The idea of double-bundle ACL reconstruction has been slow to catch on for many reasons: much longer surgery times; a steep learning curve for surgeons; potentially increased donor site morbidity; potentially increased costs if allografts are used; and debate about how much better the actual results are compared to single-graft techniques. It's a technique that's best suited for high-level athletes who seek a return to competitive contact sports as opposed to injured baby boomers with aims at returning to everyday activities.

Case times are significantly longer than traditional ACL reconstructions; surgeons who are just learning the procedure might take up to 4 hours to complete it. Even cases performed by experienced surgeons who are expert in the technique will last at least 30 minutes longer than standard ACL procedures.

Shift in Tunnel Placement Spurs New Device Development

More orthopedic surgeons are placing the femoral tunnel more laterally to provide translational stability while eliminating rotational instability in the knee.

The shift in tunnel placement has led arthroscopic instrument and implant manufacturers to develop new or modified equipment that lets surgeons drill more lateral femoral tunnels.

Manufacturers react
Most sports medicine surgeons seem to be receptive to the concept of anatomic ACL reconstruction, and there does seem to be a larger trend toward placing the femoral tunnel more laterally in order to provide translational stability while eliminating rotational instability in the knee.

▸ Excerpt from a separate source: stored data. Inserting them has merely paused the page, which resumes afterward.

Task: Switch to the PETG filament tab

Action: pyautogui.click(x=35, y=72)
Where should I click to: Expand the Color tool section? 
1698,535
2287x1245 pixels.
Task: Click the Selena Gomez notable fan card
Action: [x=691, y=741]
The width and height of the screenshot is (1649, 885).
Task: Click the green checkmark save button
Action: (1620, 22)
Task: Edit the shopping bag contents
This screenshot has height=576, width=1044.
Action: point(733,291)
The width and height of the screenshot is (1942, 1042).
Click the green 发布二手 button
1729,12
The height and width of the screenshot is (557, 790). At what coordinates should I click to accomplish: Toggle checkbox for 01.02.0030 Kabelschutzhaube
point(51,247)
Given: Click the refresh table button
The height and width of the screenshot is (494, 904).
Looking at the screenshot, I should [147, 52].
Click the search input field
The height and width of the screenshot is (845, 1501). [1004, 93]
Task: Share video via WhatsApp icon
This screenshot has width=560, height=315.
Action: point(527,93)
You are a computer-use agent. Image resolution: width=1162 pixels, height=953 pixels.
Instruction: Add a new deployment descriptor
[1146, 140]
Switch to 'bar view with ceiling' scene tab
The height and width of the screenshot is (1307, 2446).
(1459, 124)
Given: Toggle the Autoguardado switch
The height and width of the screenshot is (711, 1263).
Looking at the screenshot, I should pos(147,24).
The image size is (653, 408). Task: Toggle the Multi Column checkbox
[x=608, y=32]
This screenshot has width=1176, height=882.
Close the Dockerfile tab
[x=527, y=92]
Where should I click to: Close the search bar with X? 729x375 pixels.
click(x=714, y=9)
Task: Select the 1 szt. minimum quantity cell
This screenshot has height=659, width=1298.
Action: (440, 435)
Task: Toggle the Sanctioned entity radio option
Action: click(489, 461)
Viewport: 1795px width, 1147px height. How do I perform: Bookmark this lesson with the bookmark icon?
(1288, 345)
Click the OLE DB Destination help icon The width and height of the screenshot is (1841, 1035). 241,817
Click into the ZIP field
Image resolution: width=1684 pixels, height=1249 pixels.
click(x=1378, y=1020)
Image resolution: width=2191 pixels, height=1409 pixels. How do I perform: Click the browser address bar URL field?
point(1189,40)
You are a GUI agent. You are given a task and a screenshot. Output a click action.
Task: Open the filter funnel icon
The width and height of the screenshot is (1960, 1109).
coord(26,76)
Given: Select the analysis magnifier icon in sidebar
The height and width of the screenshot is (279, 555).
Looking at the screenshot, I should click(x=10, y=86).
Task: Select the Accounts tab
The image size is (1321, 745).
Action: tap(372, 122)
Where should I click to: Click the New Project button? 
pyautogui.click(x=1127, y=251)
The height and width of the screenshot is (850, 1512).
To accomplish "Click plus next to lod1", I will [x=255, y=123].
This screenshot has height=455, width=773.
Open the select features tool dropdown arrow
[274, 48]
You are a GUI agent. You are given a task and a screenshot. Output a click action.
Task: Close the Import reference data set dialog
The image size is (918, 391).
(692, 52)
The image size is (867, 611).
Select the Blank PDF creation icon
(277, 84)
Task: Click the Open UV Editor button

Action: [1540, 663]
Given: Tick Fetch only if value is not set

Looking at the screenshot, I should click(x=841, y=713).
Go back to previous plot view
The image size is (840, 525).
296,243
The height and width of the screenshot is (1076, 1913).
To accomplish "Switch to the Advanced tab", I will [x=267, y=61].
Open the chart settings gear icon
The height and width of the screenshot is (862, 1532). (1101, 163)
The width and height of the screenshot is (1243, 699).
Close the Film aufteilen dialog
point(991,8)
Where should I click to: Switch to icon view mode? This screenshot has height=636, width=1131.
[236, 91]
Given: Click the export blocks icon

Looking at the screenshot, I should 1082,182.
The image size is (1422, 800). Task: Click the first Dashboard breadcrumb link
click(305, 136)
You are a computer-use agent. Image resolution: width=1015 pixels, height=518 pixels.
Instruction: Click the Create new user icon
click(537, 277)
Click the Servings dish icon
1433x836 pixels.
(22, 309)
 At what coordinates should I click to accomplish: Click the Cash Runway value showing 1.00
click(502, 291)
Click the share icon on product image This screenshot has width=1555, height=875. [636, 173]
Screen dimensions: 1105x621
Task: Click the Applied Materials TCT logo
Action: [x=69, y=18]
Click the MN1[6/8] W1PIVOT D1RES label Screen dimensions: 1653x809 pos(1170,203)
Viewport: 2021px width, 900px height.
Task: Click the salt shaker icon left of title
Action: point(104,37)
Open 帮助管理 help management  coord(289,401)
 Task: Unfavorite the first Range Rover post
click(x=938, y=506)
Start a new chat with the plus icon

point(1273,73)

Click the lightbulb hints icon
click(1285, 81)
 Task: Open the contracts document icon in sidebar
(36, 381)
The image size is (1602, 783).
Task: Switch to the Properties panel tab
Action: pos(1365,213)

The shift in tunnel placement has led arthroscopic instrument and implant manufacturers to develop new or modified equipment that lets surgeons drill more lateral femoral tunnels. Several companies have designed femoral drill guides that can be placed through one of the arthroscopic knee portals rather than the tibial tunnel. One company has redesigned its femoral guide pins and reamers to make them flexible, so they can be bent and placed in a more lateral position. Another has developed low-profile reamers, which are essentially narrower devices that prevent damage to other knee structures while surgeons drill in the more lateral location. A third has designed tunnel-cutting devices that you can place through guides outside the knee and anywhere in the intercondylar notch that the surgeon chooses. All of theses developments potentially allow better femoral tunnel locations and a more anatomic graft.

Surgeons can perform these newer techniques with 1 or 2 new pieces of equipment and without the purchase of entirely new sets of instruments, which helps keep costs down when upgrading to the anatomic approach. You'll have to decide if the potential patient benefits outweigh the costs of the new equipment and storage requirements. From your surgeons' points of view, these technical modifications are fairly easy to adopt.

It's hard to disagree with those that argue that the anatomic approach is the best way to treat patients with ACL tears — especially when you consider that the approach will likely become the standard of care, if it hasn't already. The new techniques and required instrumentation add very little time to the surgery and require little extra training. And from a patient's standpoint, they might lead to higher satisfaction rates and a more successful return to sports.